Championing optimum nutrition for the mind


Parkinson's disease

Parkinson’s Disease is a progressive neurological disorder that is caused by a degeneration of cells in the part of the brain that produces the neurotransmitter dopamine (chemical messenger). It is characterised by loss of motor control such as slowness of movement, rigidity, tremor and balance problems as well as non-movement type symptoms including constipation, low mood, fatigue, sleep and memory problems.

Conventional treatment can involve medication which is primarily aimed at increasing dopamine activity. As dopamine is made in the body from amino acids which are the building blocks of protein, diet can play a key part in ensuring that the right nutrients are available to support the body’s ability to produce dopamine. Optimising nutritional status and addressing co-morbidities such as constipation, depression, fatigue, and insomnia is also an area that can benefit through diet.

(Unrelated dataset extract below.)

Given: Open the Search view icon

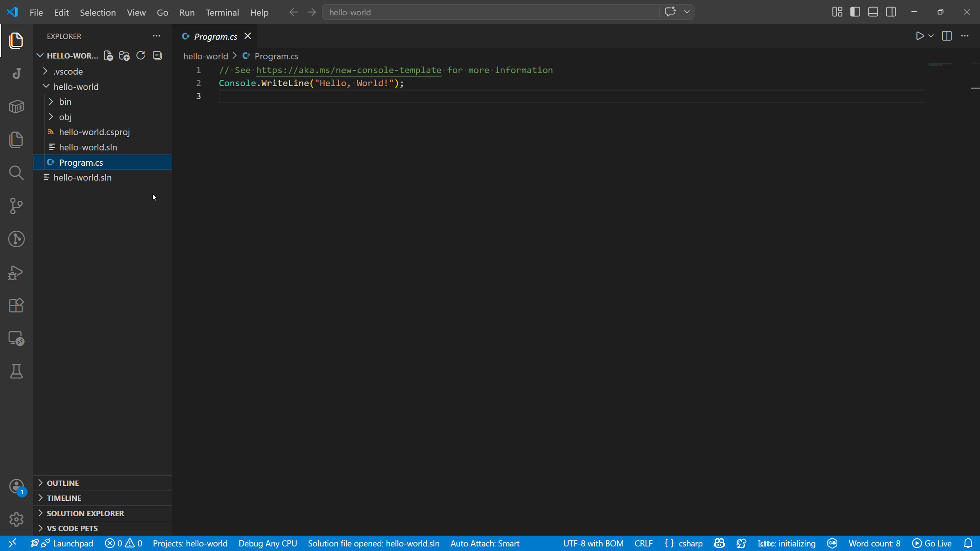Looking at the screenshot, I should 16,173.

Key dietary factors discussed below include reducing toxic load, reducing homocysteine with folic acid, vitamins B12 and B6, zinc and tri-methyl-glycine (TMG) and increasing Omega 3 fats, Vitamin D and Magnesium.

Read on for more information on Parkinson’s Disease and how it can be influenced by nutrition. Also see our nutritional action plan for managing Parkinson’s Disease.

If you would like further help, you can visit our clinic the Brain Bio Centre which specialises in optimum nutrition for mental health recovery. We have worked with people with Parkinson’s to create personalised nutritional programmes based upon their health history, symptoms and test results. If you would like to learn more about how we can help you, please click here. 

 

WHAT IS PARKINSON'S DISEASE?

Parkinson’s Disease is a progressive neurological disorder which affects around 120,000 people in the UK. Progressive (or degenerative) means that it typically worsens over time and neurological means that it affects the nervous system (this system includes the brain, spinal cord, and nerves throughout the body). The main symptoms of Parkinson’s are slowness of movement (bradykinesia), rigidity, tremor and postural instability (balance problems). While Parkinson’s is typically described as a ‘movement disorder’, a person with Parkinson’s may experience a range of other symptoms including constipation, low mood, fatigue, sleep and memory problems. Symptoms of Parkinson’s can be grouped into two major categories – motor symptoms (those that affect movement) and non-motor symptoms (those that don’t).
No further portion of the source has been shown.